Vivemos tempos de espetaculares avanços
tecnológicos, que, se facilitaram em muito nossas vidas, tanto no mundo do
trabalho como nas relações que estabelecemos com as pessoas em outras
situações, significaram também novos desafios. O acesso às informações e a
comunicação entre as pessoas se tornaram extremamente facilitados, mas, em
contrapartida, aumentou a superficialidade nos debates, a provisoriedade nas
relações e a constituição de um universo de amigos virtuais, que estão muitos
“próximos” e, ao mesmo tempo, bem distantes. Diminuíram os contatos reais, as
rodas de conversa, as trocas de afetos, de contatos físicos, da vivência das
experiências significativas com aqueles que têm importância para nós. É comum
adolescentes passarem horas trancafiados em seus quartos, completamente
envolvidos no mundo virtual em seus computadores ou celulares. Como poderão
elaborar sua tristeza e encontrar sentido em sua existência, se não encontram
palavras para falar, se não há o encontro com quem falar, se não há o encontro para
ouvir e partilhar sentimentos, angústias, esperanças? É justamente aí que pode entrar o jogo “baleia
azul” e se tornar um perigo, na medida em que alguém fragilizado emocionalmente
pode se submeter aos comandos de um “curador”, que se apresenta como autoridade diante
da falência do encontro, da troca e da palavra.

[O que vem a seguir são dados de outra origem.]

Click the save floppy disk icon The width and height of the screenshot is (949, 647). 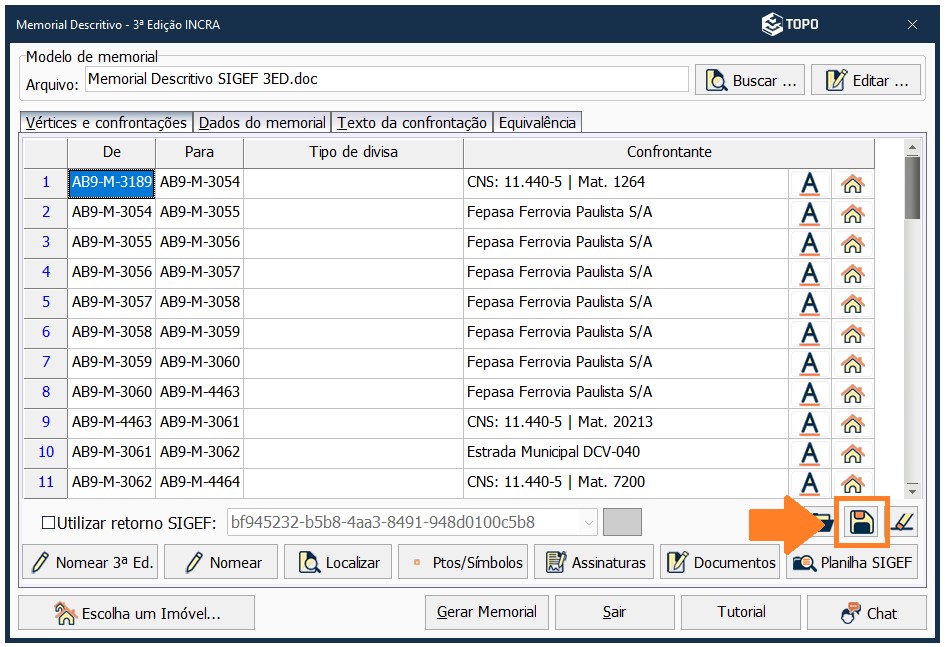point(861,521)
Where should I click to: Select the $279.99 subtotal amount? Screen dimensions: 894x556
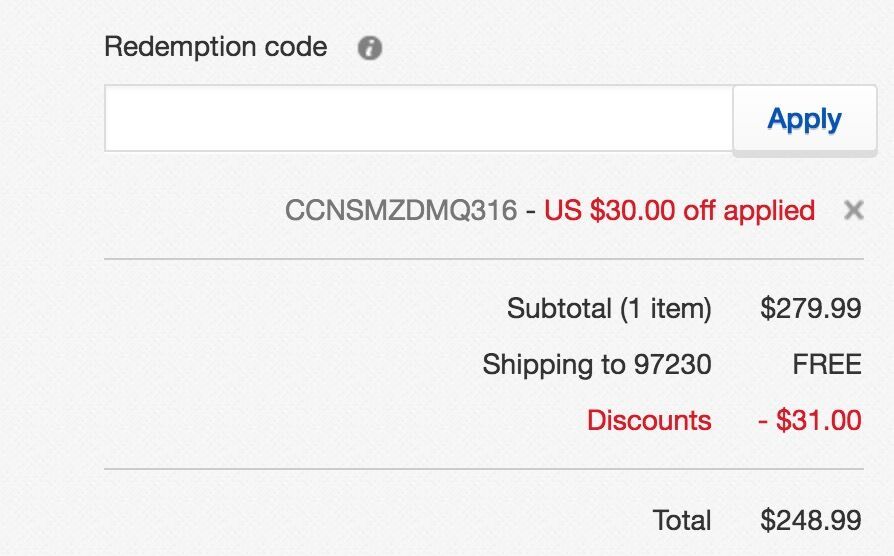click(x=811, y=309)
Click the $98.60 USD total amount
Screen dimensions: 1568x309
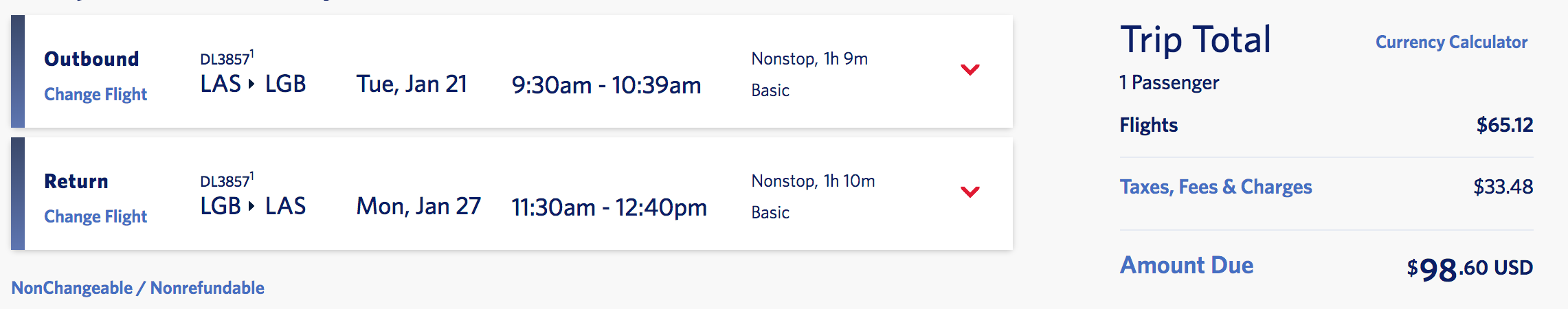(x=1469, y=268)
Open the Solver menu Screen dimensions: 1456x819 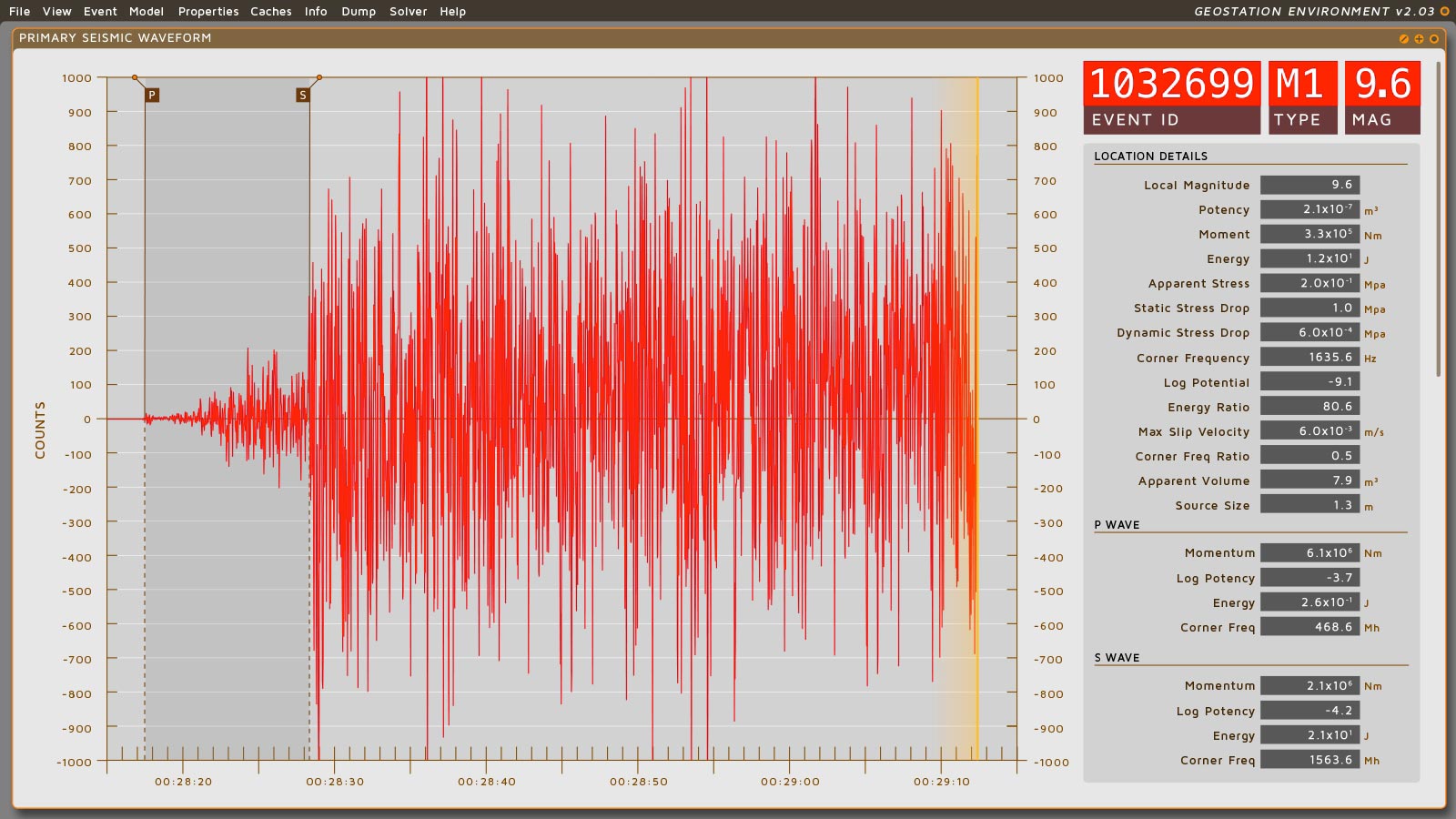[x=408, y=12]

A sociedade alicerçada nos valores do
consumismo, do individualismo e da competição não resolveram os problemas da
exclusão social e, tampouco, é capaz de seduzir as pessoas, principalmente os
mais jovens, para as causas e os projetos coletivos. A busca da convivência
fraterna, solidária, da preocupação com o outro, do bem-estar para todos foi
substituída pela busca do status, do poder, da juventude eterna, do prazer
imediato. A crise atingiu a educação, esvaziada de conteúdo significativo,
incapaz de levar à compreensão do mundo real, e que se revestiu do tecnicismo como
instrumento de inserção no mercado para promover a ilusória ascensão social. A crise
chegou na religião, que promete o céu na terra, a conquista da prosperidade, a
cura dos males físicos e espirituais e a felicidade, com fortes apelos
emocionais, aos seus adeptos fieis aos seus compromissos financeiros para com a igreja. A
crise chegou nas famílias, que estão sem referenciais para educar e orientar
seus filhos, num mundo sem esperança e perspectivas; famílias de pessoas
distantes e desconhecidas umas das outras, embora vizinhas de quarto. A crise se embrenhou na cultura, na pobreza
literária dos livros de autoajuda, das músicas de conteúdo machista e
preconceituoso, dos programas de televisão que valorizam a beleza e a perfeição físicas com apelo erótico e da
informação manipulada. A crise chegou em todas as atividades da vida social e
põe em cheque a própria organização da sociedade estabelecida.
Pois bem, estamos diante de desafios
maiores do que o de combater, tão somente, o jogo “baleia azul”. A baleia é maior do
que imaginamos. Precisamos resgatar nossa humanidade neste mundo desumanizado.